# TASK DIRECTIONS:
Please give back the listing below in full. Change nothing.

Start of Block

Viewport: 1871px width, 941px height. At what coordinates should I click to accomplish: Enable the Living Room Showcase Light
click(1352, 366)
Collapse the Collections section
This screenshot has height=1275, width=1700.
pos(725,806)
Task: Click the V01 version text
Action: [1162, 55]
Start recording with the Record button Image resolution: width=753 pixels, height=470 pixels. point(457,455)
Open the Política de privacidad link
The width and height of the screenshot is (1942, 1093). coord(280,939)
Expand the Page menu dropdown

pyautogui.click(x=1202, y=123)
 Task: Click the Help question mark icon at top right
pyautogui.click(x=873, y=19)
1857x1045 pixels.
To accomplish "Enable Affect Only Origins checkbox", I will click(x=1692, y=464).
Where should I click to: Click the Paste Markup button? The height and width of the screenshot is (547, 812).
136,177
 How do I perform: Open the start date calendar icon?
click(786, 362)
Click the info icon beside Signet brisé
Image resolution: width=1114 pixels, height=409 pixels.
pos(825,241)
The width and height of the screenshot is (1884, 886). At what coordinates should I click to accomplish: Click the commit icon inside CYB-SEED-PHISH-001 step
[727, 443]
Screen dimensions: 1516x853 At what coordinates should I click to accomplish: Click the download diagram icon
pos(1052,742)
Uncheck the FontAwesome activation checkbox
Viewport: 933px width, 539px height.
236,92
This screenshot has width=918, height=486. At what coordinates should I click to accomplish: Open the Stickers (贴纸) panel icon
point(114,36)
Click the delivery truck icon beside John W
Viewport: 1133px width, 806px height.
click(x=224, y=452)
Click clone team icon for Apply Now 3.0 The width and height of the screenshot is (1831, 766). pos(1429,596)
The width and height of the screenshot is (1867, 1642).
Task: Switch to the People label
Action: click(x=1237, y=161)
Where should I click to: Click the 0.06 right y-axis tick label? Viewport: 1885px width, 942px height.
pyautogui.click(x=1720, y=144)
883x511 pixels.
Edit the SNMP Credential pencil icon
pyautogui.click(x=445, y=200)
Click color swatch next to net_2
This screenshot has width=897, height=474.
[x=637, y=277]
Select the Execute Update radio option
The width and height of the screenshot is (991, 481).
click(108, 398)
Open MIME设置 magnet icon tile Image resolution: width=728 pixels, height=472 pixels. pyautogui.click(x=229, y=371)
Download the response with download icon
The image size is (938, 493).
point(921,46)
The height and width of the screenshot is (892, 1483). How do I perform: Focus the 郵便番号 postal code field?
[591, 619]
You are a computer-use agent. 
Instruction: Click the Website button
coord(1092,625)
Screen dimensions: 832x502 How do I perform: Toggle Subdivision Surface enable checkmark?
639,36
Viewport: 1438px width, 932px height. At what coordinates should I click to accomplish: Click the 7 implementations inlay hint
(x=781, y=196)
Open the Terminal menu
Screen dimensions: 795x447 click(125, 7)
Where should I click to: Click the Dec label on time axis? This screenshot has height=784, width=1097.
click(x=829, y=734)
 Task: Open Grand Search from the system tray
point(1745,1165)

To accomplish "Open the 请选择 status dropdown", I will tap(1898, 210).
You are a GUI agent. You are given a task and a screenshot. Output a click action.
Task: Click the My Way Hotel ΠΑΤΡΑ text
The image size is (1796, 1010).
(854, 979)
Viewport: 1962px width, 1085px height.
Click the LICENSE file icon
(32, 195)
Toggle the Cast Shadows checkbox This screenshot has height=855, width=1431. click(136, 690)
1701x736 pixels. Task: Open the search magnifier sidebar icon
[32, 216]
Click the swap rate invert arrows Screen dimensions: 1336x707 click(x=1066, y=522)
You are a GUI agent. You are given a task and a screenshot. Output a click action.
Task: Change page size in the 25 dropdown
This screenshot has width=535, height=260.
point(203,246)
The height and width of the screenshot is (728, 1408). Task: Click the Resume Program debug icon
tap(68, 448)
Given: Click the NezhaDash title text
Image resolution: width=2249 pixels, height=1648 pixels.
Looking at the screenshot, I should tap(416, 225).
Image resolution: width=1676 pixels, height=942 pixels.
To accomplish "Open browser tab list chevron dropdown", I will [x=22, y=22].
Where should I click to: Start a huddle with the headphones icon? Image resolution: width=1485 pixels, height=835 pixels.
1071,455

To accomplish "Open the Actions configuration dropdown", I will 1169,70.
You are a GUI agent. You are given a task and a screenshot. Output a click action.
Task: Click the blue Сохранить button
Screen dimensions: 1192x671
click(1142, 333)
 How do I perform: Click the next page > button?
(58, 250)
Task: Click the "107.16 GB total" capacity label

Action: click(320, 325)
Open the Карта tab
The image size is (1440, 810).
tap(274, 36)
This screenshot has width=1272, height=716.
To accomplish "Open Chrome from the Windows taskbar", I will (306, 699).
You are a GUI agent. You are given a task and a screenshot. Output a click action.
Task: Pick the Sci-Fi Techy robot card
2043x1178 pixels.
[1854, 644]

End of Block

# THE ANSWER:
Viewport: 1871px width, 941px height. At what coordinates should I click to accomplish: Enable the Living Room Showcase Light
click(1352, 366)
Collapse the Collections section
This screenshot has height=1275, width=1700.
pos(725,806)
Task: Click the V01 version text
Action: [1162, 55]
Start recording with the Record button Image resolution: width=753 pixels, height=470 pixels. point(457,455)
Open the Política de privacidad link
The width and height of the screenshot is (1942, 1093). coord(280,939)
Expand the Page menu dropdown

pyautogui.click(x=1202, y=123)
 Task: Click the Help question mark icon at top right
pyautogui.click(x=873, y=19)
1857x1045 pixels.
To accomplish "Enable Affect Only Origins checkbox", I will click(x=1692, y=464).
Where should I click to: Click the Paste Markup button? The height and width of the screenshot is (547, 812).
136,177
 How do I perform: Open the start date calendar icon?
click(786, 362)
Click the info icon beside Signet brisé
Image resolution: width=1114 pixels, height=409 pixels.
pos(825,241)
The width and height of the screenshot is (1884, 886). At what coordinates should I click to accomplish: Click the commit icon inside CYB-SEED-PHISH-001 step
[727, 443]
Screen dimensions: 1516x853 At what coordinates should I click to accomplish: Click the download diagram icon
pos(1052,742)
Uncheck the FontAwesome activation checkbox
Viewport: 933px width, 539px height.
236,92
This screenshot has width=918, height=486. At what coordinates should I click to accomplish: Open the Stickers (贴纸) panel icon
point(114,36)
Click the delivery truck icon beside John W
Viewport: 1133px width, 806px height.
click(x=224, y=452)
Click clone team icon for Apply Now 3.0 The width and height of the screenshot is (1831, 766). pos(1429,596)
The width and height of the screenshot is (1867, 1642).
Task: Switch to the People label
Action: click(x=1237, y=161)
Where should I click to: Click the 0.06 right y-axis tick label? Viewport: 1885px width, 942px height.
pyautogui.click(x=1720, y=144)
883x511 pixels.
Edit the SNMP Credential pencil icon
pyautogui.click(x=445, y=200)
Click color swatch next to net_2
This screenshot has width=897, height=474.
[x=637, y=277]
Select the Execute Update radio option
The width and height of the screenshot is (991, 481).
click(108, 398)
Open MIME设置 magnet icon tile Image resolution: width=728 pixels, height=472 pixels. pyautogui.click(x=229, y=371)
Download the response with download icon
The image size is (938, 493).
point(921,46)
The height and width of the screenshot is (892, 1483). How do I perform: Focus the 郵便番号 postal code field?
[591, 619]
You are a computer-use agent. 
Instruction: Click the Website button
coord(1092,625)
Screen dimensions: 832x502 How do I perform: Toggle Subdivision Surface enable checkmark?
639,36
Viewport: 1438px width, 932px height. At what coordinates should I click to accomplish: Click the 7 implementations inlay hint
(x=781, y=196)
Open the Terminal menu
Screen dimensions: 795x447 click(125, 7)
Where should I click to: Click the Dec label on time axis? This screenshot has height=784, width=1097.
click(x=829, y=734)
 Task: Open Grand Search from the system tray
point(1745,1165)

To accomplish "Open the 请选择 status dropdown", I will tap(1898, 210).
You are a GUI agent. You are given a task and a screenshot. Output a click action.
Task: Click the My Way Hotel ΠΑΤΡΑ text
The image size is (1796, 1010).
(854, 979)
Viewport: 1962px width, 1085px height.
Click the LICENSE file icon
(32, 195)
Toggle the Cast Shadows checkbox This screenshot has height=855, width=1431. click(136, 690)
1701x736 pixels. Task: Open the search magnifier sidebar icon
[32, 216]
Click the swap rate invert arrows Screen dimensions: 1336x707 click(x=1066, y=522)
You are a GUI agent. You are given a task and a screenshot. Output a click action.
Task: Change page size in the 25 dropdown
This screenshot has width=535, height=260.
point(203,246)
The height and width of the screenshot is (728, 1408). Task: Click the Resume Program debug icon
tap(68, 448)
Given: Click the NezhaDash title text
Image resolution: width=2249 pixels, height=1648 pixels.
Looking at the screenshot, I should tap(416, 225).
Image resolution: width=1676 pixels, height=942 pixels.
To accomplish "Open browser tab list chevron dropdown", I will [x=22, y=22].
Where should I click to: Start a huddle with the headphones icon? Image resolution: width=1485 pixels, height=835 pixels.
1071,455

To accomplish "Open the Actions configuration dropdown", I will 1169,70.
You are a GUI agent. You are given a task and a screenshot. Output a click action.
Task: Click the blue Сохранить button
Screen dimensions: 1192x671
click(1142, 333)
 How do I perform: Click the next page > button?
(58, 250)
Task: Click the "107.16 GB total" capacity label

Action: click(320, 325)
Open the Карта tab
The image size is (1440, 810).
tap(274, 36)
This screenshot has width=1272, height=716.
To accomplish "Open Chrome from the Windows taskbar", I will (306, 699).
You are a GUI agent. You are given a task and a screenshot. Output a click action.
Task: Pick the Sci-Fi Techy robot card
2043x1178 pixels.
[1854, 644]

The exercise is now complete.